Je crois que nous devons nous mettre dans le temps du monde et sortir de l’anachronisme et nous doter d’une vision stratégique à long terme, qui sera traduite dans un budget glissant sur trois ans.

L’année 2017 a aussi été marquée par plusieurs mouvements sociaux, notamment ceux qui ont eu lieu dans les champs pétroliers du sud. Quelle lecture faites-vous de la donne sociale dans le pays durant l’année 2017 ?

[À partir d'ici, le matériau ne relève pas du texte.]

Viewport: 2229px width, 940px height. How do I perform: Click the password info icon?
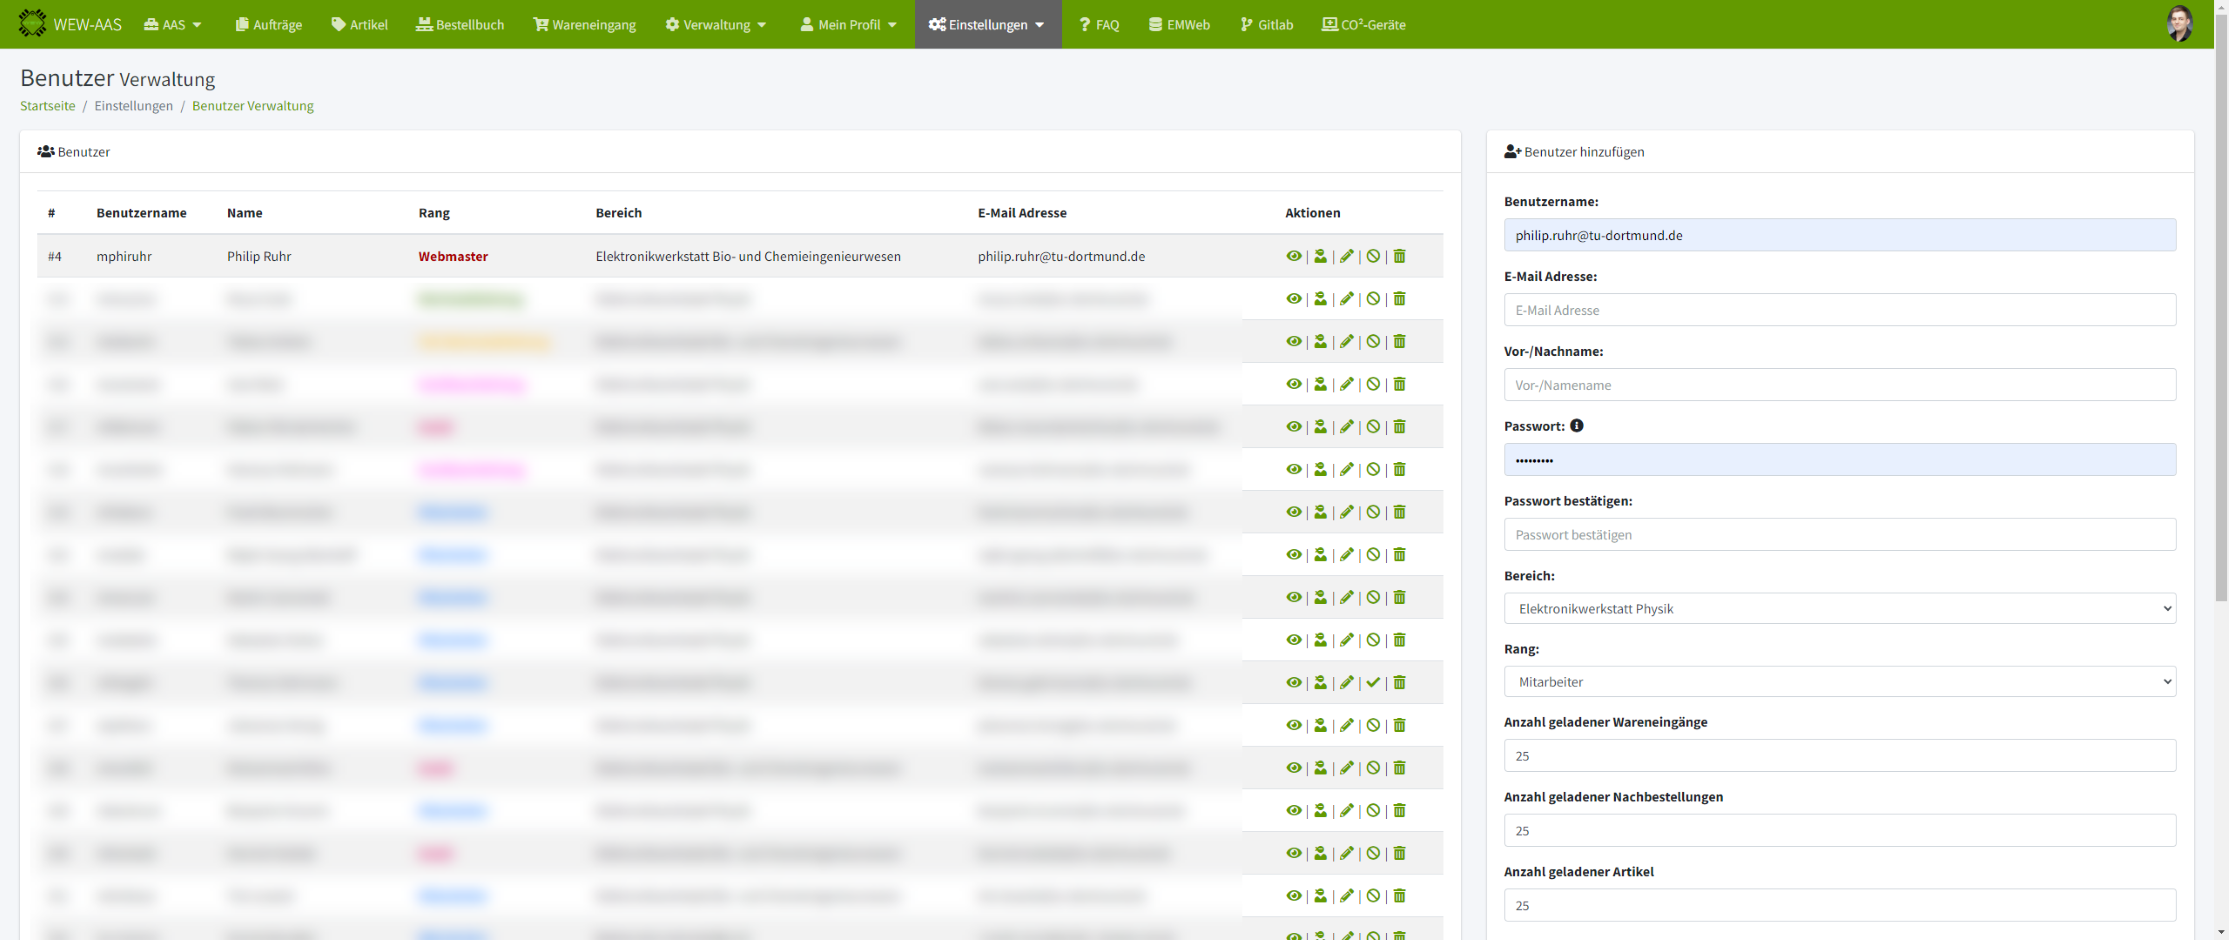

Ces mobilisations ont pesé sur la situation économique du pays. Mais, il faut dire aussi que ces mouvements sont l’expression d’une certaine lassitude après autant de promesses de prendre en compte les réalités des régions de l’intérieur et qui ne se sont pas réalisées. De véritables projets doivent être mis en place, pour répondre aux revendications de ces régions.

Au vu de tout ce que vous venez de mentionner, comment s’annonce l’année 2018 ?

L’année 2008 sera, de mon point de vue, cruciale. Il faut éviter la perspective de l’enlisement dans la crise économique par une plus grande audace dans l’action publique et dans les politiques économiques.

Quels sont les dossiers prioritaires que le gouvernement devrait engager dès le début de l’année 2018 pour espérer une amélioration de la donne économique ?

Trois dossiers prioritaires doivent retenir l’attention du gouvernement. D’abord la stabilisation macroéconomique. Ensuite, la relance de l’investissement et de la croissance. Enfin, l’accélération du rythme des réformes.

La loi de fiances 2018 est-elle de nature à favoriser la relance ?

La Loi des finances 2018 a suscité beaucoup de critiques de la part des experts et des grandes institutions nationales comme l’UTICA. Pour ma part je considère que les hypothèses retenues pour cette loi de finances sont trop optimistes et on sera certainement amené à envisager une loi de finances complémentaires avant la fin de l’année.